(Stored data)
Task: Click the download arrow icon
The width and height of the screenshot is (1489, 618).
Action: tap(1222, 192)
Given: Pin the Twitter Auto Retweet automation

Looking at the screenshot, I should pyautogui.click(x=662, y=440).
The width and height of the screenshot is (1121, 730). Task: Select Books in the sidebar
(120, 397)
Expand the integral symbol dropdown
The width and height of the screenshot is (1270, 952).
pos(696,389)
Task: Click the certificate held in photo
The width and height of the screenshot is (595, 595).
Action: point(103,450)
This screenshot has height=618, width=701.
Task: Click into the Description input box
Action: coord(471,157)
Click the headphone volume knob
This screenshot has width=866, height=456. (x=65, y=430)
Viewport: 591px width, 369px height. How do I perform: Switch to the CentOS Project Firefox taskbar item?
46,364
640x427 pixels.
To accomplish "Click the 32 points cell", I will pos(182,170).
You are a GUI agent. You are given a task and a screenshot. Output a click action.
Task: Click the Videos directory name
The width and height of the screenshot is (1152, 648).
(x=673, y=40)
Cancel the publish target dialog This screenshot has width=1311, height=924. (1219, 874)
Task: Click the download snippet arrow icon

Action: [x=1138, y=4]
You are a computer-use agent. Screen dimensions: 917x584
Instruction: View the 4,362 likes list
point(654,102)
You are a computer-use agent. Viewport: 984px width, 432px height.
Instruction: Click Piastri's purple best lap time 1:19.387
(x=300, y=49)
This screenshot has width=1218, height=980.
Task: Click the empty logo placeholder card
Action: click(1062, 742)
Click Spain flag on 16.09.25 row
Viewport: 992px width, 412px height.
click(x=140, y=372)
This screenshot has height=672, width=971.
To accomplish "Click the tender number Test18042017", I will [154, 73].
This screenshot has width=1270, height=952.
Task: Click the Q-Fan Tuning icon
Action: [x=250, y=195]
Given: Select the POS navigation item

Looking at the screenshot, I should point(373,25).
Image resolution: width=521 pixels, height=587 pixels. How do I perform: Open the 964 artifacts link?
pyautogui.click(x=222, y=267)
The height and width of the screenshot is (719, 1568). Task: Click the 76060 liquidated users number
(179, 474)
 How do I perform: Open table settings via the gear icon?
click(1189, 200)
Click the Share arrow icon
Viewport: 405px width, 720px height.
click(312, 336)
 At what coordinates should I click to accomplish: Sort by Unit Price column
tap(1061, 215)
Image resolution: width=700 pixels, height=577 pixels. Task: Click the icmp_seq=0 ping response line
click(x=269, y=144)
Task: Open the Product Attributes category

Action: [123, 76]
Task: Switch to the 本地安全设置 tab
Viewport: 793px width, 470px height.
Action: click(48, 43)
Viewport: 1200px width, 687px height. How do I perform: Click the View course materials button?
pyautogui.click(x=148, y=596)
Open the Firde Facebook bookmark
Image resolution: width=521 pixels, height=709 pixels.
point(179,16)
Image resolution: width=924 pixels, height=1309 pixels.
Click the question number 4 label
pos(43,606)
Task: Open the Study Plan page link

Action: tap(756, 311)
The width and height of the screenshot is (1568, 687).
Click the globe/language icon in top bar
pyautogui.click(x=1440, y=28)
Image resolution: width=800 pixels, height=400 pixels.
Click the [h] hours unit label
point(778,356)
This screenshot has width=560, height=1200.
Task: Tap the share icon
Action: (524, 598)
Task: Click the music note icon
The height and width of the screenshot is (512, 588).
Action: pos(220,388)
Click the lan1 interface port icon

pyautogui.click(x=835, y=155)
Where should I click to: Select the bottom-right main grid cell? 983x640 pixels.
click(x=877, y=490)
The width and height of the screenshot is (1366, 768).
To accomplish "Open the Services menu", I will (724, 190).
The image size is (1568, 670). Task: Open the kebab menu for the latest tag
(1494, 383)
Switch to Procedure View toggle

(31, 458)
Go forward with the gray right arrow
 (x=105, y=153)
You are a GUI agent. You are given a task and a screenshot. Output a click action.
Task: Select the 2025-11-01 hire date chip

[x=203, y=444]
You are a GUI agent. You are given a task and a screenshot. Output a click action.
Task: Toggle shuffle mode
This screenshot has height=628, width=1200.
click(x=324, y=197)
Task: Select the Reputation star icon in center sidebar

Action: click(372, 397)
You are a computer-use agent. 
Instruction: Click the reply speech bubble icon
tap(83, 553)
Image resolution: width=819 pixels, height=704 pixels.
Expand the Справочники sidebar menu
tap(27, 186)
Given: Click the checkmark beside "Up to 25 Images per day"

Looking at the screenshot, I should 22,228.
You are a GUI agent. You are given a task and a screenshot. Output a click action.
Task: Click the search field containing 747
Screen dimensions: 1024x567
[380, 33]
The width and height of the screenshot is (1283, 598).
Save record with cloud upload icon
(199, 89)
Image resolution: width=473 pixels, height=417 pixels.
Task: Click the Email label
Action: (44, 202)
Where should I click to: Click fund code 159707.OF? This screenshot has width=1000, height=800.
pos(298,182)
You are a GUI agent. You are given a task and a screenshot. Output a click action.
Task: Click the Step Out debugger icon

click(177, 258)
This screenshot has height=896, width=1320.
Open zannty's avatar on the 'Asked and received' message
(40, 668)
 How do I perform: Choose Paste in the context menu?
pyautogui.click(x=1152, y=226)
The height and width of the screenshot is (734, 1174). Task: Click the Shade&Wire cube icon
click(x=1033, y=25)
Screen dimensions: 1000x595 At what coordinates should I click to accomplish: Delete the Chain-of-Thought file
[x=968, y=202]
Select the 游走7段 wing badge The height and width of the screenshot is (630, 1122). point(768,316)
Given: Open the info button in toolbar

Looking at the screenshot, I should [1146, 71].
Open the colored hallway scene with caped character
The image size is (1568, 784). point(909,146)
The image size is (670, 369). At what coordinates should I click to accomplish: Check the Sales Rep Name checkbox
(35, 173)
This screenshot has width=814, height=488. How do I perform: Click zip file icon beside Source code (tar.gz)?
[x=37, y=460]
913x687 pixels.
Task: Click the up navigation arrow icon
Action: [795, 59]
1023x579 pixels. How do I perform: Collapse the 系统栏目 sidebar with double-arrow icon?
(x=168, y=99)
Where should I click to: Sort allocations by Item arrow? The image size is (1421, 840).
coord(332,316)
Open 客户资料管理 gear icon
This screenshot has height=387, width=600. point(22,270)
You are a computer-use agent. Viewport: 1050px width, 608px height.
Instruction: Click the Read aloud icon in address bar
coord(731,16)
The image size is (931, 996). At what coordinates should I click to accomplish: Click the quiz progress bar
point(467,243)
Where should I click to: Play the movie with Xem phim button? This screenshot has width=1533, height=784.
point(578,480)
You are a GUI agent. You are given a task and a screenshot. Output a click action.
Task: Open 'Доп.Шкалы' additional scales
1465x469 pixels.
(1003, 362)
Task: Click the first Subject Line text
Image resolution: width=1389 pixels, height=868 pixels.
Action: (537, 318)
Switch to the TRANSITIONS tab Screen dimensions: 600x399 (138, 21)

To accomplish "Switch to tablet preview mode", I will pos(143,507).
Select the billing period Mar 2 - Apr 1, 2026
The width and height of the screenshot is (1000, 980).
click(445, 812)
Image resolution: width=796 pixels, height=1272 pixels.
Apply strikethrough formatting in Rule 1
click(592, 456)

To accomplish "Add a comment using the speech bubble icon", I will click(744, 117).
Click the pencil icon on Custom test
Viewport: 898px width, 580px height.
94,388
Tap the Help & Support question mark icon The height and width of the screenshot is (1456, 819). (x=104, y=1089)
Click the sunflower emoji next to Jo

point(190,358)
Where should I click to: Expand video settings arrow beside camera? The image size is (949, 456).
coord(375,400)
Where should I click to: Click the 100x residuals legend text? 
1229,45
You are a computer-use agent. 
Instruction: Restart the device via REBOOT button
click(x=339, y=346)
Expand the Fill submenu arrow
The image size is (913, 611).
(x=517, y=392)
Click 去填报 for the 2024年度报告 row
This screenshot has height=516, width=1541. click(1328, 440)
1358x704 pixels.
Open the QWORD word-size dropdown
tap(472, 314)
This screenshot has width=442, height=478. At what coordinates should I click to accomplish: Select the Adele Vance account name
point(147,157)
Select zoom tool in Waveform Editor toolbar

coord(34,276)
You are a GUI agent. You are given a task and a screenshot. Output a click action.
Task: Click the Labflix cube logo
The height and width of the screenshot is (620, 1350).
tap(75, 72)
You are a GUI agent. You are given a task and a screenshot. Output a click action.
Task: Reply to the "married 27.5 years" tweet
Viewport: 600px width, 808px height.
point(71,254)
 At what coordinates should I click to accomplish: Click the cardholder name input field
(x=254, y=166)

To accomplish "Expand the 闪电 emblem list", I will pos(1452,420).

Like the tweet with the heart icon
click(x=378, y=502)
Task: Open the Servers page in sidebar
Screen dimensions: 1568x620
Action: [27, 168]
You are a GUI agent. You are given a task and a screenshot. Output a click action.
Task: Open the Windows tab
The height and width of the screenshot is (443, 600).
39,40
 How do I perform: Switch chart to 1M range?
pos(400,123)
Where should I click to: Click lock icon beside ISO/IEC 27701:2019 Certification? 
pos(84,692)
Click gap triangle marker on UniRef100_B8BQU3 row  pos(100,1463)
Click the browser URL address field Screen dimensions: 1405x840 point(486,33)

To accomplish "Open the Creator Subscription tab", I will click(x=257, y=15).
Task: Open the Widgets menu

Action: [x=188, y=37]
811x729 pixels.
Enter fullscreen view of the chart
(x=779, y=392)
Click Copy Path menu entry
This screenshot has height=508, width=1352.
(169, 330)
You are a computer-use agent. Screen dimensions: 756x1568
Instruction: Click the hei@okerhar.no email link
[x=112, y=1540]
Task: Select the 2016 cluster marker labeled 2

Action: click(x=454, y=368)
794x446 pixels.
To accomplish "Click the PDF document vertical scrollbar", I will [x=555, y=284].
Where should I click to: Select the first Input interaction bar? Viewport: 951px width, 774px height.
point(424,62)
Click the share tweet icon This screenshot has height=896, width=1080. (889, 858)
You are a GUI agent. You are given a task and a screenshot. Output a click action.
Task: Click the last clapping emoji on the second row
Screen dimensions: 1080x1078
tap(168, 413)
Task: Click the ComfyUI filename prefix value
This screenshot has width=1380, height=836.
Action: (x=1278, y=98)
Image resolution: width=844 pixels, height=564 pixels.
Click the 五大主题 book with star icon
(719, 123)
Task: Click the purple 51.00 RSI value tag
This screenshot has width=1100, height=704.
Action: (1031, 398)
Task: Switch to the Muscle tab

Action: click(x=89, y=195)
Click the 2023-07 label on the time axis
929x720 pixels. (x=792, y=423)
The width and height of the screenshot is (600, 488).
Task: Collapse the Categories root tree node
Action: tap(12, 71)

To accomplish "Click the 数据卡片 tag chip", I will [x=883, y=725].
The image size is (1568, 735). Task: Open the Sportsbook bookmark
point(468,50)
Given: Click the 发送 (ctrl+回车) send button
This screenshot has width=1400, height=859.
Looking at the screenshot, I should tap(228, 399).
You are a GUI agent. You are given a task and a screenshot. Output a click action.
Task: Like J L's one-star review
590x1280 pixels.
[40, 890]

**TASK REQUIREMENTS**
Return the opening line of the data and every line after it through the line containing "Click Spain flag on 16.09.25 row", please, exactly as written and with nothing added.

**OUTPUT OF THE EXERCISE**
Task: Click the download arrow icon
The width and height of the screenshot is (1489, 618).
Action: tap(1222, 192)
Given: Pin the Twitter Auto Retweet automation

Looking at the screenshot, I should pyautogui.click(x=662, y=440).
The width and height of the screenshot is (1121, 730). Task: Select Books in the sidebar
(120, 397)
Expand the integral symbol dropdown
The width and height of the screenshot is (1270, 952).
pos(696,389)
Task: Click the certificate held in photo
The width and height of the screenshot is (595, 595).
Action: point(103,450)
This screenshot has height=618, width=701.
Task: Click into the Description input box
Action: coord(471,157)
Click the headphone volume knob
This screenshot has width=866, height=456. (x=65, y=430)
Viewport: 591px width, 369px height. How do I perform: Switch to the CentOS Project Firefox taskbar item?
46,364
640x427 pixels.
To accomplish "Click the 32 points cell", I will pos(182,170).
You are a GUI agent. You are given a task and a screenshot. Output a click action.
Task: Click the Videos directory name
The width and height of the screenshot is (1152, 648).
(x=673, y=40)
Cancel the publish target dialog This screenshot has width=1311, height=924. (1219, 874)
Task: Click the download snippet arrow icon

Action: [x=1138, y=4]
You are a computer-use agent. Screen dimensions: 917x584
Instruction: View the 4,362 likes list
point(654,102)
You are a computer-use agent. Viewport: 984px width, 432px height.
Instruction: Click Piastri's purple best lap time 1:19.387
(x=300, y=49)
This screenshot has width=1218, height=980.
Task: Click the empty logo placeholder card
Action: click(1062, 742)
Click Spain flag on 16.09.25 row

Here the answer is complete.